With temperatures dipping into the teens this week, many Tift County residents have spent some quality time near the thermostat – turning the heat up.
But you may be wondering what these colder temperatures mean for you wallet. Clearly, your electric bill will be higher, but there are some things you can do this winter to lower your energy costs.
First, you can install a programmable thermostat, setting it for a lower temperature at night and when you are away from home. Just dropping it by 10 degrees can reduce your bill by 10 to 20 percent. Just be sure your thermostat isn't in an unheated space or seldom-used room, or in direct sunlight.
When you are home, you can still lower your thermostat and wear a sweater. Even dropping down 1 degree can reduce energy use by 3 percent.
Make sure your filters are clean, or replace them.

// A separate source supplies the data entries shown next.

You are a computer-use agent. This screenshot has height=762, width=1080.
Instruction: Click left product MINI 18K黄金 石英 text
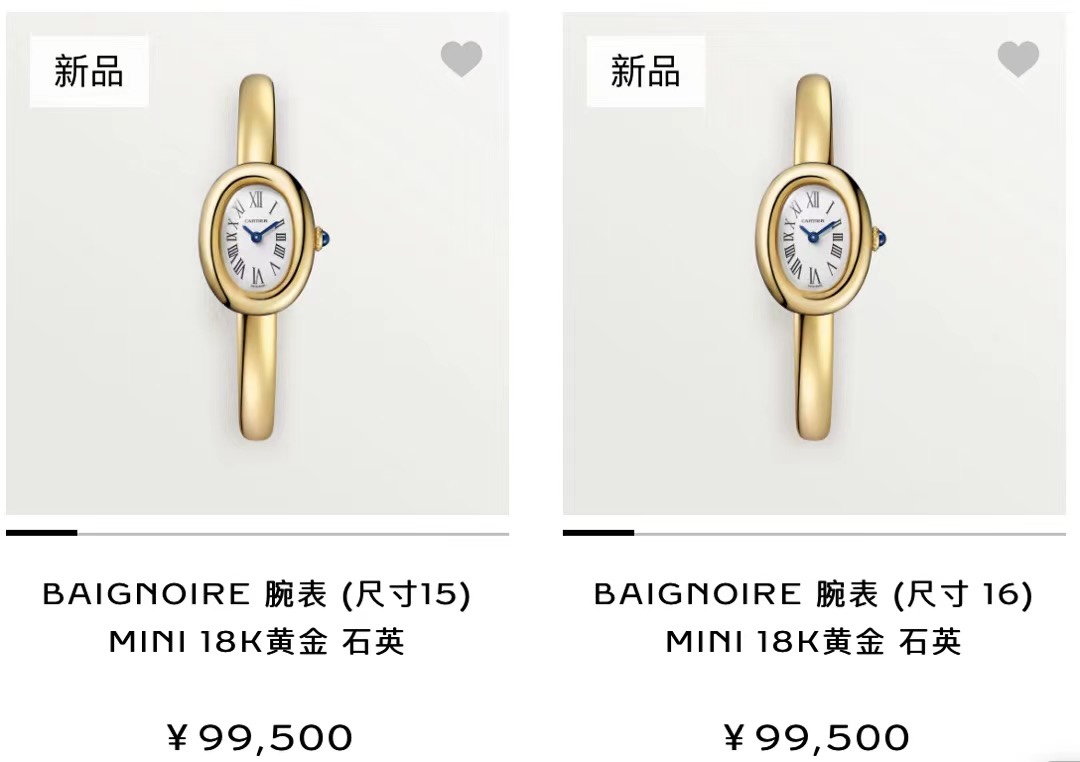pyautogui.click(x=257, y=642)
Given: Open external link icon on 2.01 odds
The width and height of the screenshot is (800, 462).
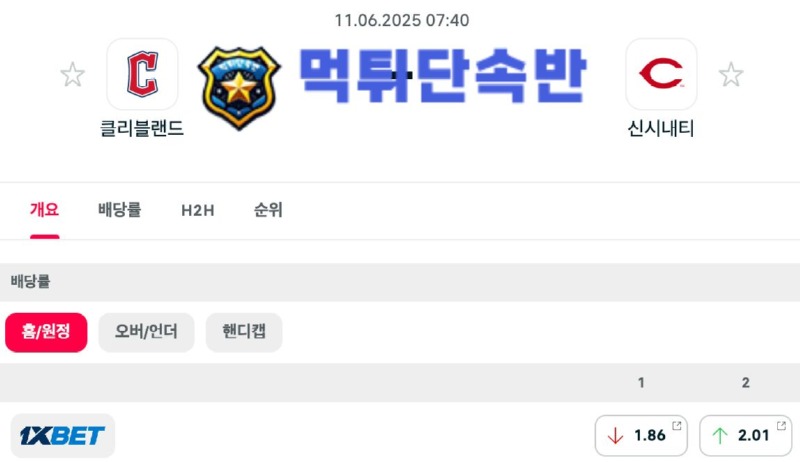Looking at the screenshot, I should [x=781, y=426].
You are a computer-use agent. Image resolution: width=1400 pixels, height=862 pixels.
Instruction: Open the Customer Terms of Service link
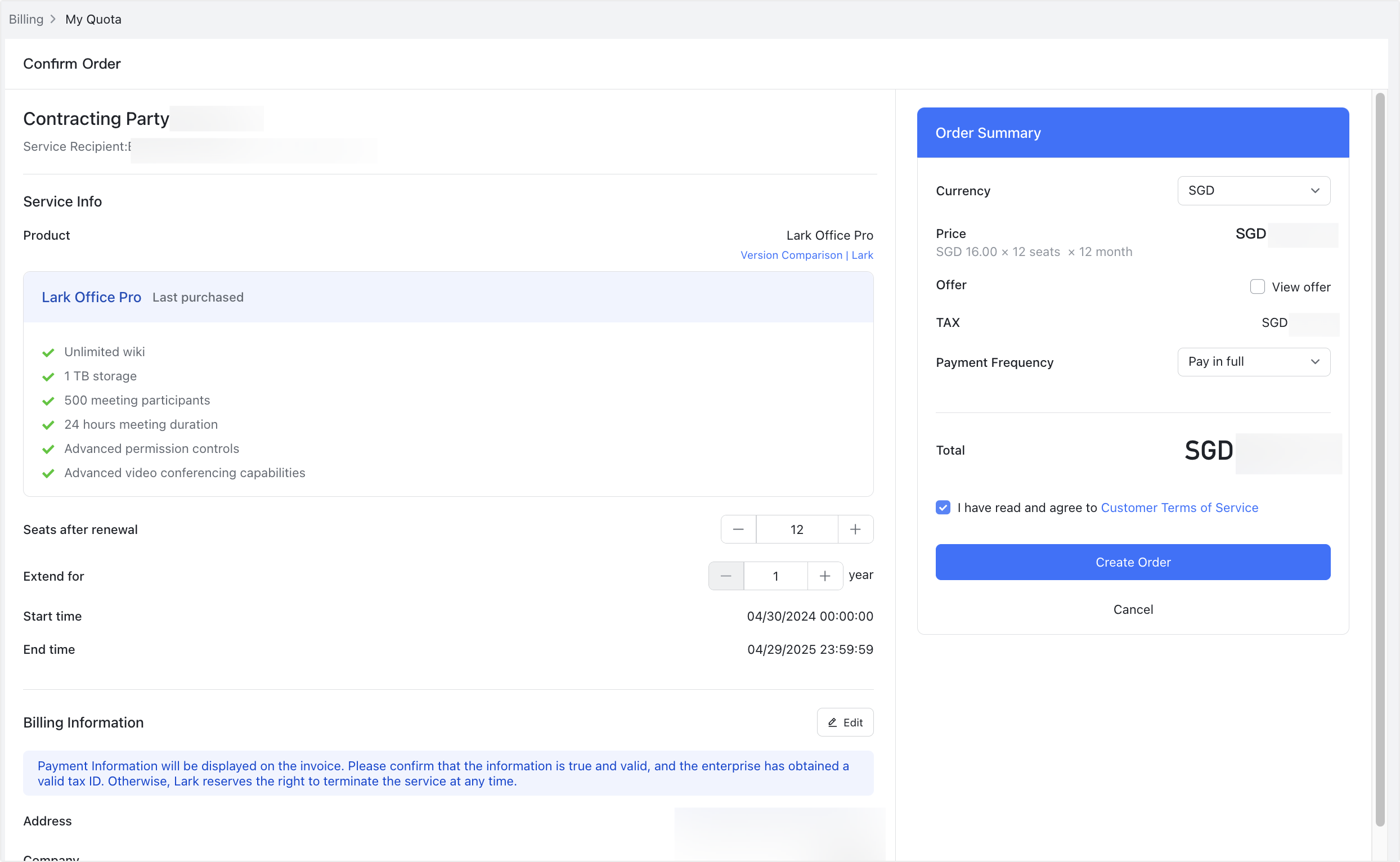tap(1179, 508)
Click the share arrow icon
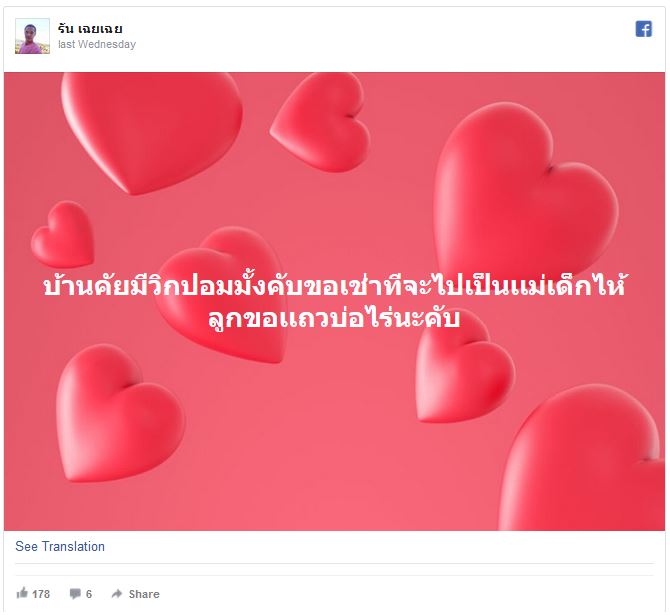The height and width of the screenshot is (615, 670). tap(116, 594)

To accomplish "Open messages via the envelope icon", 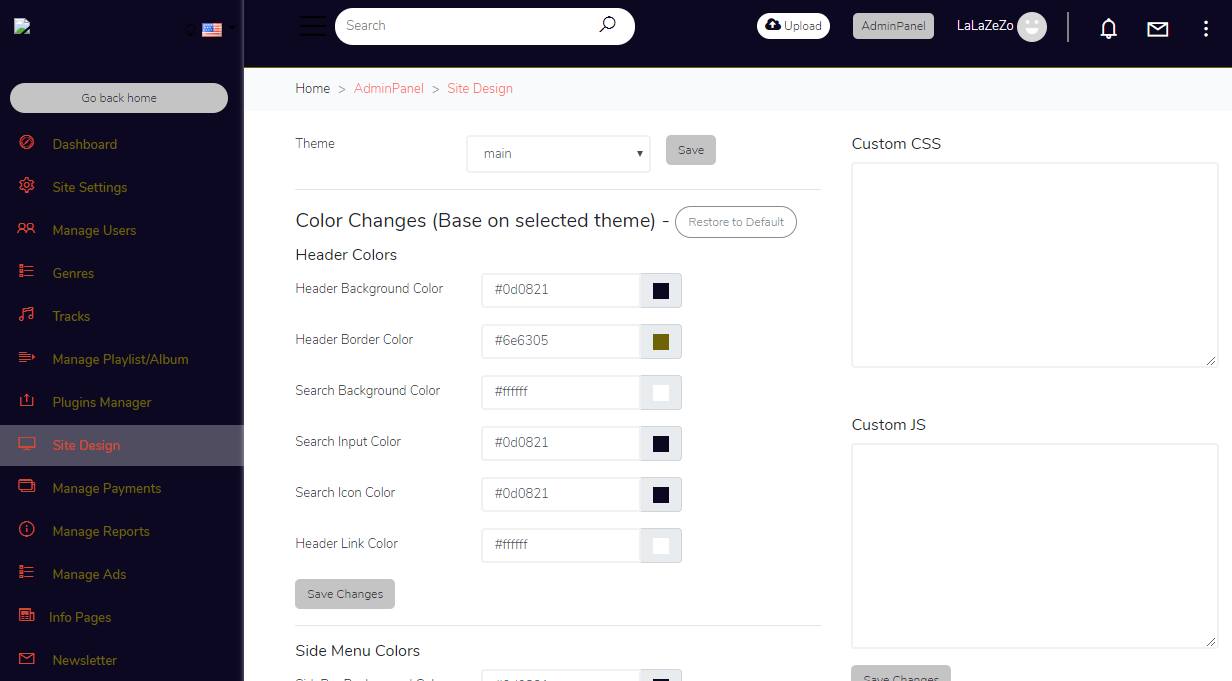I will pyautogui.click(x=1157, y=27).
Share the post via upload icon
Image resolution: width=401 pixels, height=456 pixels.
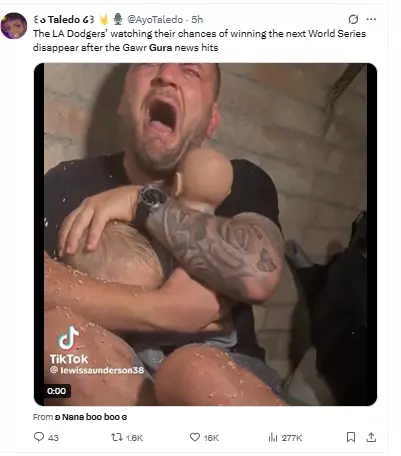pyautogui.click(x=371, y=437)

You should inspect your filters monthly while your heating system is being used regularly during the winter months.
Keep your garage doors and windows closed as much as possible, including overhead doors on attached garages. You should also close off unused rooms in your home, including the air vents, and keep the doors closed.
Open your blinds or drapes during the day to take advantage of the sunlight to help naturally heat your home. Close them at night to keep the heat in.
Be sure your windows are properly weatherstripped and caulked, and check for cracks. Sealing the cracks can help you save up to 5 percent of your energy costs.
Do the same for the outside doors of your home. Check for air leaks, and weatherstrip and caulk where needed. A gap of only 1/8 of an inch can cause substantial energy loss.
You should also check your water heater, and make sure it is set no higher than 125 degrees. If your water heater is 5 years old or more, install a water heater blanket. You should also insulate the pipes around the water heater, particularly if the water heater is located in an unheated space.
Don't use your fireplace as supplemental heating. Fireplaces suck heated air out of the home to fuel the fire, and exhausts it through the chimney – then your heating system has to work to replace that warm air, increasing your energy costs.
Close the fireplace damper and seal the opening shut when not in use.
If you haven't already, measure your attic insulation, and make sure that you have more than 7 inches of insulation installed. Look for places where air may be leaking through, and seal those holes by stapling a piece of plastic sheeting over them and caulking around the edges of the plastic as a temporary fix.
If you are concerned with how much your electric bill will be after the "arctic" blast this week and you are a Georgia Power customer, you can use the Georgia Power Bill Calculator, available for this month, to estimate how much your bill will be. Just go online at http://www.psc.state.ga.us/calc/electric/GPcalc.asp, and enter the information needed.
The calculator is provided by the Georgia Public Service Commission. You can also use it to check the accuracy of your bill each month.